▶ _Task goal_
Select each line in the entries below that contains the string "text" and copy it out, treating uppercase and lowercase letters as distinct.

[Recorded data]
──────────────────────────────

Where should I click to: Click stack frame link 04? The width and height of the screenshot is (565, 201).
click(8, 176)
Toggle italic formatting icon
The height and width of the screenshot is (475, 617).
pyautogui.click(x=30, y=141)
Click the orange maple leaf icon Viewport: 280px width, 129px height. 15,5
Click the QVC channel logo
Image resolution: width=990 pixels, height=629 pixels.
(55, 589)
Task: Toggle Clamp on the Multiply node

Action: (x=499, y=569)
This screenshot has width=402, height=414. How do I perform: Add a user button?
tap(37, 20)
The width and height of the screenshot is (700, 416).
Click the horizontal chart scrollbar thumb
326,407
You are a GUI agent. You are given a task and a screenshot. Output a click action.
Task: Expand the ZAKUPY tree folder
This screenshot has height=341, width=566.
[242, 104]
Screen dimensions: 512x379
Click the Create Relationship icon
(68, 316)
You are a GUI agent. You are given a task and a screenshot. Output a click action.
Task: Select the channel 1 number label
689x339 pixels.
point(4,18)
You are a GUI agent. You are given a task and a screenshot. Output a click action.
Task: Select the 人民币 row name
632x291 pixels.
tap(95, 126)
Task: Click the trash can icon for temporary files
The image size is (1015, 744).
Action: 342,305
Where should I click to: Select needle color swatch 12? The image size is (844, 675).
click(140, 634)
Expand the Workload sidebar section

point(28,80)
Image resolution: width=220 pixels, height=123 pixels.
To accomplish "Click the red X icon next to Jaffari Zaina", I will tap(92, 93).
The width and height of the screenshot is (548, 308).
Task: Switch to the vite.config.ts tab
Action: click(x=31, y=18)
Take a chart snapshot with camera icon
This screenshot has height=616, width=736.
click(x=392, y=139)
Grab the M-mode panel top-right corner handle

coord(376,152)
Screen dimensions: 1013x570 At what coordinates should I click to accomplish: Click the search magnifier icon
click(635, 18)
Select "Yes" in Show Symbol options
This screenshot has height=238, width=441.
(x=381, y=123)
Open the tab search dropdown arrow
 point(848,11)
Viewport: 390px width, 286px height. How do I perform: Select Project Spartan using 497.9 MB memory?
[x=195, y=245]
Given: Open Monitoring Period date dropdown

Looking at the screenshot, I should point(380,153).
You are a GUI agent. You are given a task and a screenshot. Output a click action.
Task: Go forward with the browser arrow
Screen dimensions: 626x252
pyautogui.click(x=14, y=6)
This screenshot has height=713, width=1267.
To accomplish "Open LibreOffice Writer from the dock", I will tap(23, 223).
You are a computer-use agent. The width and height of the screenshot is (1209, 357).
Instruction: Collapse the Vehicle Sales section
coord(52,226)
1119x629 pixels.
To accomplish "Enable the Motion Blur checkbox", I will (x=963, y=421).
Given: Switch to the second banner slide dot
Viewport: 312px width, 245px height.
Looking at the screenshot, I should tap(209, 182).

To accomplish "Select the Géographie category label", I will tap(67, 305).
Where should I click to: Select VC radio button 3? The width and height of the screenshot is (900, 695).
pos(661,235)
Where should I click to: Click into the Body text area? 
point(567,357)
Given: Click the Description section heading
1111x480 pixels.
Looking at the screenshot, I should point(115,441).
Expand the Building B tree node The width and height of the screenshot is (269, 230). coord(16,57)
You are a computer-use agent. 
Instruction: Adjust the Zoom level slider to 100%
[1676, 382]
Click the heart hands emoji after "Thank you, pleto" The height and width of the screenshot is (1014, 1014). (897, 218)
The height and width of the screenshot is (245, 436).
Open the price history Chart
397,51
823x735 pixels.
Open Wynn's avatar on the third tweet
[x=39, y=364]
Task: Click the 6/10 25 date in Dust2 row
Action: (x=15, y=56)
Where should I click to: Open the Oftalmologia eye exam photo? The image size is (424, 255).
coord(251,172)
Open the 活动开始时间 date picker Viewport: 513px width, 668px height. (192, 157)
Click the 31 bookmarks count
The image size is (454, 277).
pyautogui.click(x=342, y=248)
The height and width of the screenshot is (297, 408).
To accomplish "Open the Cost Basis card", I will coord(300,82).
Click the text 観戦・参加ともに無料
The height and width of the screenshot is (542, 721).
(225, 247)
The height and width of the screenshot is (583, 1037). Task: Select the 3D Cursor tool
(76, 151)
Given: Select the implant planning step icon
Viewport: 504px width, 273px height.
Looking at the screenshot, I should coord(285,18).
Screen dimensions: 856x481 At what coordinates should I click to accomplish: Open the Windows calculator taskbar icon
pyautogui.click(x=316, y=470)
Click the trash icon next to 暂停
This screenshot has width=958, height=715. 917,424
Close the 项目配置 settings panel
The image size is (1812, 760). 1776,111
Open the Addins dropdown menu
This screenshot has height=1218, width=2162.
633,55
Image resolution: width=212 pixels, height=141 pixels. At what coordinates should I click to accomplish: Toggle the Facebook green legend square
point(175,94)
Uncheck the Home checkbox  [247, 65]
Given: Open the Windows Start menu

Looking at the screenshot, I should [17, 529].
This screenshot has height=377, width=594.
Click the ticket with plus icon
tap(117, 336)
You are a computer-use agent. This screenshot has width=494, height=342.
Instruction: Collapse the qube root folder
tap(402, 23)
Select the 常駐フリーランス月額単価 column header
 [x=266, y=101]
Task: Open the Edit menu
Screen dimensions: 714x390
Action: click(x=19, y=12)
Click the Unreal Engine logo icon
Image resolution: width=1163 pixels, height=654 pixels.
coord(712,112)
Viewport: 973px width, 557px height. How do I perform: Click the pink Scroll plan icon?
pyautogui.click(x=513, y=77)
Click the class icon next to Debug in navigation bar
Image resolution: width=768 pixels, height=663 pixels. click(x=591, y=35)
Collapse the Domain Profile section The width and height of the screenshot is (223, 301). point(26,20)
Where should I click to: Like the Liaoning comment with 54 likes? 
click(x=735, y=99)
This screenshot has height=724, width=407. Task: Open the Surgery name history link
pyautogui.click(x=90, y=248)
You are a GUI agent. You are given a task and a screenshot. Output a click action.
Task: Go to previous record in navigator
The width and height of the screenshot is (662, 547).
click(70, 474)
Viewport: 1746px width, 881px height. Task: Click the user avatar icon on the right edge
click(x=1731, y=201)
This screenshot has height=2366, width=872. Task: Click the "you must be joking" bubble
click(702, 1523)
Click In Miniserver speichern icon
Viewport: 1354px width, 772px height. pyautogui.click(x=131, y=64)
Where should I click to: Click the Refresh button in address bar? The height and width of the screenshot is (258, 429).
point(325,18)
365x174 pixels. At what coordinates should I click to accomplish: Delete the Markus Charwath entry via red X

──────────────────────────────

▶ _Task solution_
Where should I click to: Click into the Body text area? 
Click the text 観戦・参加ともに無料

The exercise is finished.